Georgia ophthalmologist antes up $1.8 million to settle unnecessary billing allegation

According to the U.S. Attorney’s Office for the Northern District of Georgia, Aarti D. Pandya, MD, settled allegations that she performed and billed for medically unnecessary cataract surgeries and diagnostic tests.

According to a news release this week from the U.S. Attorney’s Office, the settlement resolves allegations in a lawsuit filed by Laura Dildine, a former Pandya Practice Group employee, under the qui tam, or whistleblower, provisions of the False Claims Act.

Aarti D. Pandya, MD, and the Pandya Practice Group agreed to pay approximately $1,850,000 to resolve allegations that they violated the False Claims Act by, among other things, billing the government for cataract surgeries and diagnostic tests that were not medically necessary, tests that were incomplete or of worthless value, and office visits that did not provide the level of service claimed.

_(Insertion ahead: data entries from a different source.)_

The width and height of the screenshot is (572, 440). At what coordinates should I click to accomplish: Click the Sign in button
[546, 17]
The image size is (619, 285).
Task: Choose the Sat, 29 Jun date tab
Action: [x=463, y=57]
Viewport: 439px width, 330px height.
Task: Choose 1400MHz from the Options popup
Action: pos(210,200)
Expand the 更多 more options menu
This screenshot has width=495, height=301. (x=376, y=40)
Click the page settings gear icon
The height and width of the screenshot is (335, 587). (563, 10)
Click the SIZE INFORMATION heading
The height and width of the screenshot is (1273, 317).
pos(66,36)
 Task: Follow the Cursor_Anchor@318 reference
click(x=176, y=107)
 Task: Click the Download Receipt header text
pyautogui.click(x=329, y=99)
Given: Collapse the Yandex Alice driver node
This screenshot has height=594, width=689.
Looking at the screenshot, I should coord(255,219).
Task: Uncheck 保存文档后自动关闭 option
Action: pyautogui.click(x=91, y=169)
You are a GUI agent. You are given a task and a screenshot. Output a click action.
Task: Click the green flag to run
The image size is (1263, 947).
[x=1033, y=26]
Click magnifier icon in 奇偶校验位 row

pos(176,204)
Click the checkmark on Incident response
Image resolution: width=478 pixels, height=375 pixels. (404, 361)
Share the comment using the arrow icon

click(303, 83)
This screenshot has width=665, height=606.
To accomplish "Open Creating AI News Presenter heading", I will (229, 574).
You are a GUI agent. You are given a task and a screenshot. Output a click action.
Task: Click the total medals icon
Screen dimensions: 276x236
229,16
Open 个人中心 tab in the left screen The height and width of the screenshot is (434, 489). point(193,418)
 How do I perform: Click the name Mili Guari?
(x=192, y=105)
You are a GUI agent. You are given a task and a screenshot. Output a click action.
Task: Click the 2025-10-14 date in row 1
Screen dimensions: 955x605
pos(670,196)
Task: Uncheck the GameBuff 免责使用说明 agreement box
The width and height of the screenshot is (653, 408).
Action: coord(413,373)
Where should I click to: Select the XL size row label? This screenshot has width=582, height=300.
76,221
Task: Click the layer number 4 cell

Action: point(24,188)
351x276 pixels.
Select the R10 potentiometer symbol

“Physicians who perform procedures and tests without a legitimate medical need place profits ahead of patients and subject those patients to unnecessary risk,” U.S. Attorney Ryan K. Buchanan said in a news release. “This settlement represents our office’s commitment to ensuring accountability for physicians who subject patients to unwarranted medical care and waste taxpayer funds.”

According to a news release this week from the U.S. Attorney’s Office, the settlement resolves allegations in a lawsuit filed by Laura Dildine, a former Pandya Practice Group employee, under the qui tam, or whistleblower, provisions of the False Claims Act (FCA).

The allegations resolved in the settlement stem from January 1, 2011, to December 31, 2016, in which Pandya allegedly submitted false claims to federal healthcare programs for medically unnecessary cataract extraction surgeries and YAG laser capsulotomies.

The news release noted that the government alleged that Pandya performed these procedures on patients that did not qualify for the procedure under accepted standards of medical practice and, in some cases, caused injury to her patients. Additionally, the government alleged that Pandya falsely diagnosed patients with glaucoma to justify unnecessary diagnostic testing and treatment that was billed to Medicare. The government alleged that many of the diagnostic tests that Pandya ordered were not properly performed, were performed on a broken machine, or were not interpreted in the medical record, as required by Medicare.

The lawsuit, according to court records, was filed in the Northern District of Georgia and is captioned United States ex rel. Dildine v. Aarti D. Pandya, M.D. et al., No. 1:13-CV-3336-LMM. The United States intervened in this lawsuit in 2018.

After the government intervened in the qui tam action, HHS imposed a payment suspension on the Pandya Practice Group that precluded it from receiving any reimbursement from Medicare for Part B claims.

The payment suspension was imposed on October 23, 2019. Pandya and the Pandya Practice Group unsuccessfully challenged the payment suspension in district court. As part of the settlement of the government’s claims in this case, the Pandya Practice Group agreed to forfeit the suspension amount to the government. The payment suspension will also be lifted as part of the settlement.

Keri Farley, Special Agent in Charge of FBI Atlanta, noted that it is imperative to ensure that patients and taxpayers that healthcare is dictated by clinical needs, not fiscal greed.

“This settlement should serve as a reminder that the FBI will not tolerate healthcare providers who engage in schemes that defraud the industry and put innocent patients at risk,” she said in the news release.

Special Agent in Charge Tamala E. Miles with the U.S. Department of Health and Human Services Office of Inspector General (HHS-OIG), noted in the news release that care coordination for beneficiaries should account, first and foremost, for the medical appropriateness of services that patients need to maintain their well-being.

“Subjecting individuals to extraneous procedures just to bilk the health care programs on which they rely is the antithesis of proper medical care. HHS-OIG and our law enforcement partners are dedicated to investigating providers who allegedly threaten the safety of patients and the integrity of the federal health care system.”

Special Agent in Charge Darrin K. Jones, DoD Office of Inspector General, Defense Criminal Investigative Service (DCIS), Southeast Field Office, pointed out that the agency is committed to fully investigating providers who falsely bill the Department of Defense (DoD) health care system to enrich themselves using funds intended for military members and their families.

“We thank the U.S. Attorney’s Office and our investigative partners for their dedication to protecting America’s warfighters,” he said.

The investigation of this matter and the litigation against Aarti D. Pandya, M.D., and the Pandya Practice Group were handled by Assistant U.S. Attorneys David A. O’Neal, Austin M. Hall, and Akash Desai. The claims resolved by the settlement are allegations only, and there has been no determination of liability.